Consigne A: Réécrivez s'il vous plaît sous forme de liste numérotée les lignes de données, de celle qui contient « Pick the Spiral drawing tool » jusqu'à la dernière ligne de données incluse, en omettant les lignes vides. N'incluez pas les images dans la réponse.

Passage fourni:
━━━

4. Sempronius Tuditanus et Ælius Tubéron, ces deux anciens historiens dont Aulu-Gelle nous a conservé les fragments que j’ai cités ci-dessus, ne disent point que Regulus ait été enfermé dans une armoire toute hérissée de pointes. L’un dit simplement qu’il mourut à force de veilles ; l’autre décrit de la manière qu’on l’a vu les tourments que lui firent souffrir les Carthaginois, sans qu’il soit fait mention de ce fameux coffre ou armoire. Mais Tuditanus nous apprend que, lorsque la nouvelle de la mort de Regulus fut venue à Rome, le sénat mit entre les mains de ses fils deux des principaux d’entre les prisonniers que les Romains avaient faits sur les Carthaginois. Les fils de Regulus enfermèrent ces prisonniers dans des coffres garnis de pointes de fer en dedans, où ils firent périr ces pauvres malheureux dans les tourments les plus cruels.

Qui est-ce qui ne voit à présent que ce fragment de Tuditanus nous découvre la source d’où part cette armoire, ou ce coffre armé de pointes de fer, dans lequel on prétend que fut enfermé Regulus à Carthage ? On y voit clairement que ce ne sont pas les Carthaginois qui ont été les inventeurs de ce barbare supplice, mais plutôt les Romains, ou du moins les fils de Regulus. Car, pour ce qui est des Romains, on verra bientôt qu’ils désapprouvèrent hautement la conduite des fils de Regulus, et qu’ils en témoignèrent beaucoup d’indignation. Il est donc clair, selon deux des plus anciens historiens, que les Carthaginois n’ont point enfermé Regulus dans un coffre hérissé de pointes. On voit au contraire, par le témoignage formel d’un de ces historiens, que ce furent les fils de Regulus qui mirent ces tourments en œuvre contre les prisonniers carthaginois. Voyons à présent s’il est effectivement vrai que les Carthaginois aient été les auteurs de la mort de Regulus.

━━━

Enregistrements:
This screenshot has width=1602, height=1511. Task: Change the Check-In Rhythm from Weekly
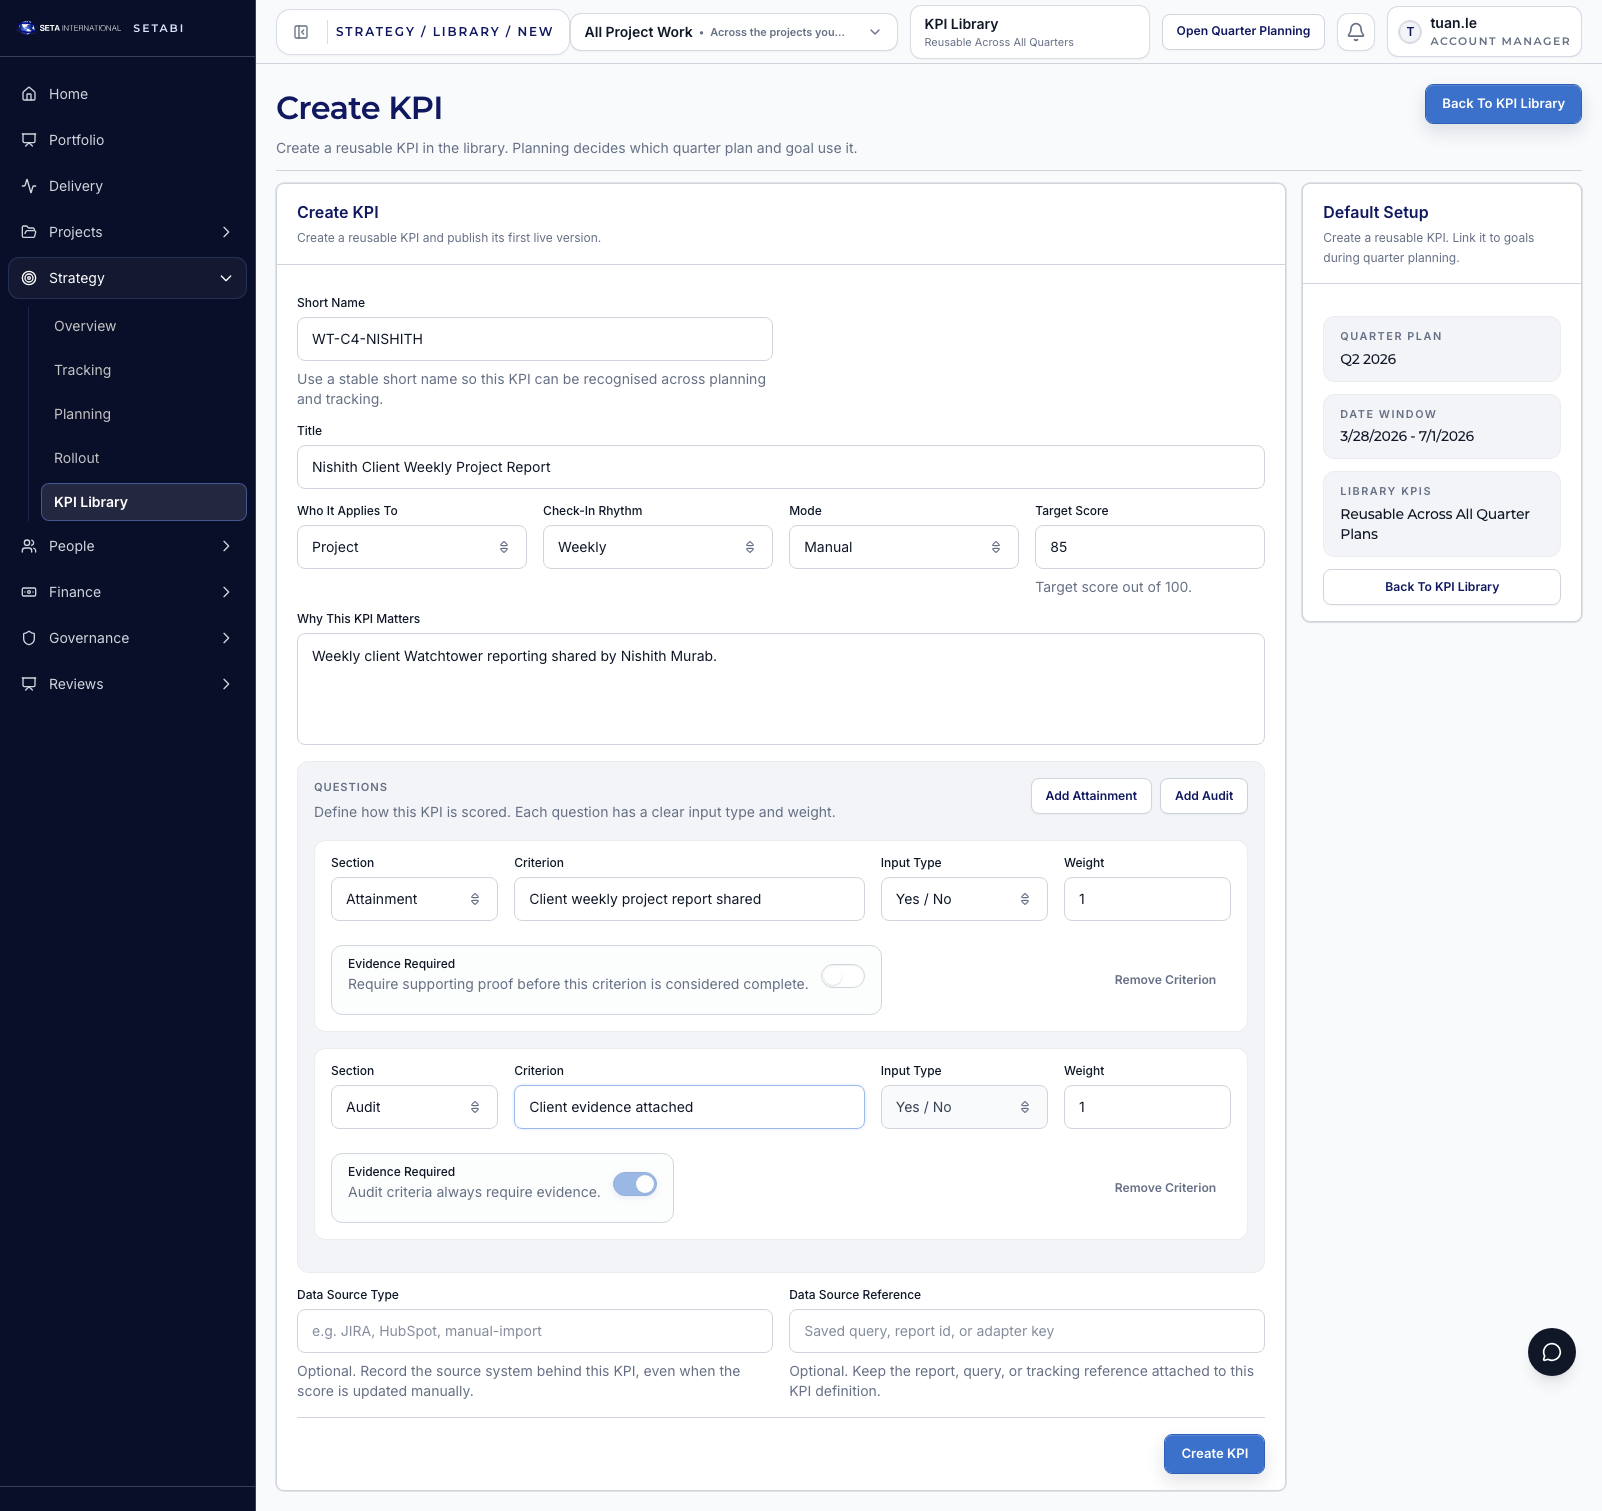point(656,546)
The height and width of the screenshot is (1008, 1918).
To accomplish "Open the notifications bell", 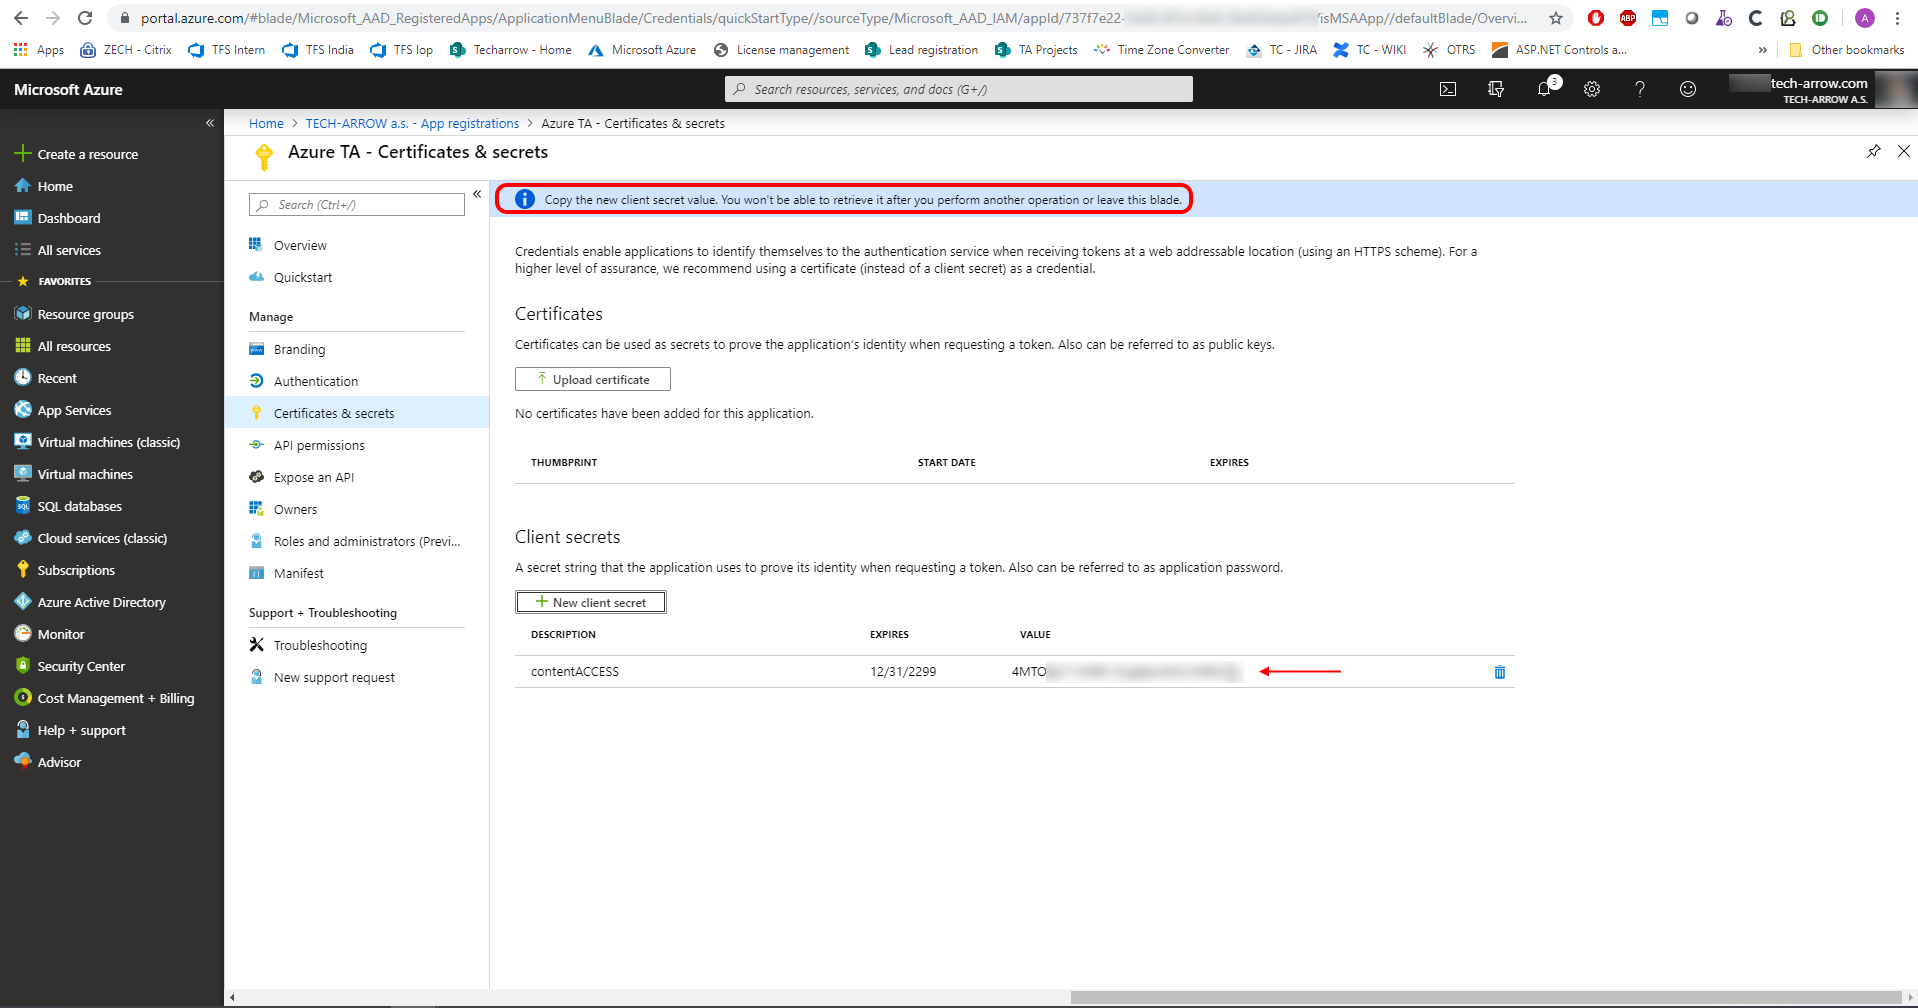I will click(x=1544, y=89).
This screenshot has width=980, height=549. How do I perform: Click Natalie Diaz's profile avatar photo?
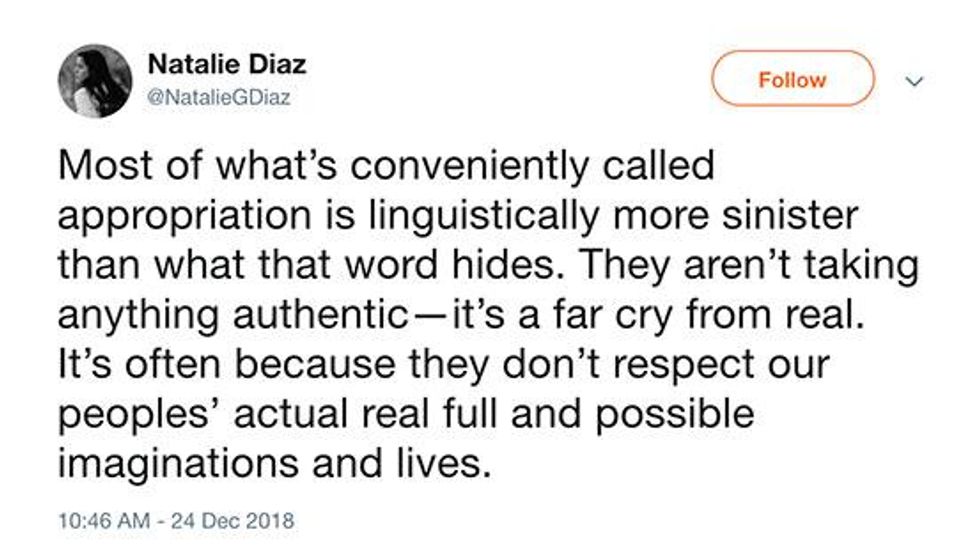(x=95, y=80)
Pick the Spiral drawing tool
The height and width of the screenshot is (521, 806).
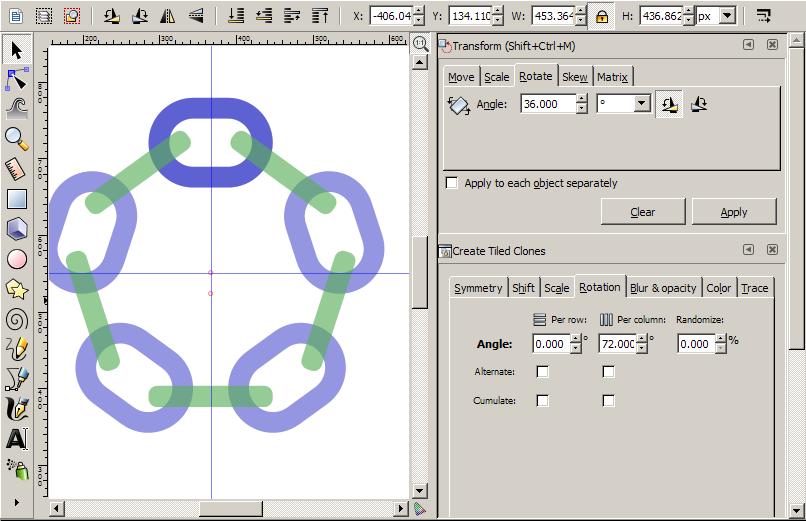(x=16, y=319)
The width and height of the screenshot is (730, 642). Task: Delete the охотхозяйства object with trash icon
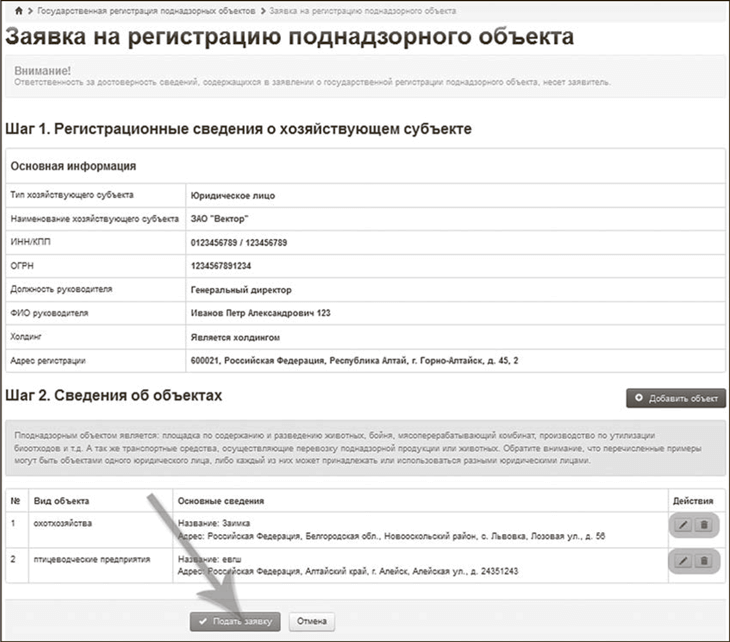click(x=702, y=525)
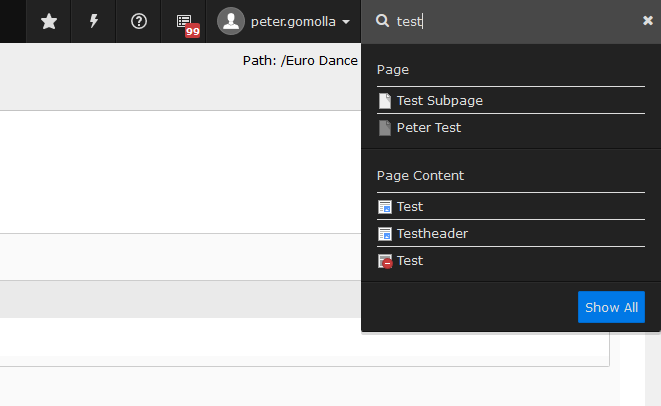Open the first 'Test' page content result
Image resolution: width=661 pixels, height=406 pixels.
[410, 207]
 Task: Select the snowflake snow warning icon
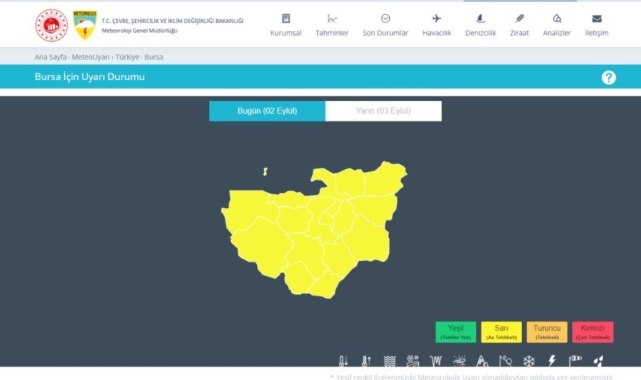[529, 361]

━━━

Consigne B: Prolongez le passage sur la mort de Regulus à partir de sa dernière phrase.

Réponse finale A:
1. Pick the Spiral drawing tool
2. The height and width of the screenshot is (521, 806).
3. (x=16, y=319)
4. The width and height of the screenshot is (730, 642). Task: Delete the охотхозяйства object with trash icon
5. click(x=702, y=525)
6. Open the first 'Test' page content result
7. Image resolution: width=661 pixels, height=406 pixels.
8. [410, 207]
9.  Task: Select the snowflake snow warning icon
10. [529, 361]

Réponse finale B:
5. Un autre fragment d’un historien grec prouve manifestement le contraire. Il est de Diodore de Sicile[20] et se trouve entre les extraits publiés par M. De Valois. On y voit que le sénat de Rome ayant mis entre les mains de la femme et des fils de Regulus deux illustres Carthaginois nommés Bostarès et Hamilcar, qui avaient été faits prisonniers de guerre, ils les traitèrent d’une manière si inhumaine, que l’un des deux expira dans les tourments. La chose s’étant divulguée et le peuple romain ne pouvant soutenir de voir traiter ces prisonniers avec tant de barbarie, quelques particuliers allèrent la dénoncer aux tribuns du peuple. Cette cruauté leur parut odieuse et insupportable. Les fils de Regulus furent cités devant les magistrats, pour y rendre compte de la conduite qu’ils tenaient envers leurs prisonniers, et peu s’en fallut qu’on ne leur en fit un crime capital, parce que la honte en rejaillissait sur tout le peuple romain.

On leur ordonna donc, sous de rigoureuses peines, d’en user mieux à l’avenir avec le prisonnier qui leur restait. Les fils de Regulus, ayant rejeté toute la faute sur leur mère, tâchèrent de la réparer autant que cela se pouvait. Ils brûlèrent le corps de Bostarès qui était mort dans les tourments, et envoyèrent ses cendres à ses parents ; et, à force de soins, ils firent revenir Hamilcar du triste état où leur cruauté l’avait mis.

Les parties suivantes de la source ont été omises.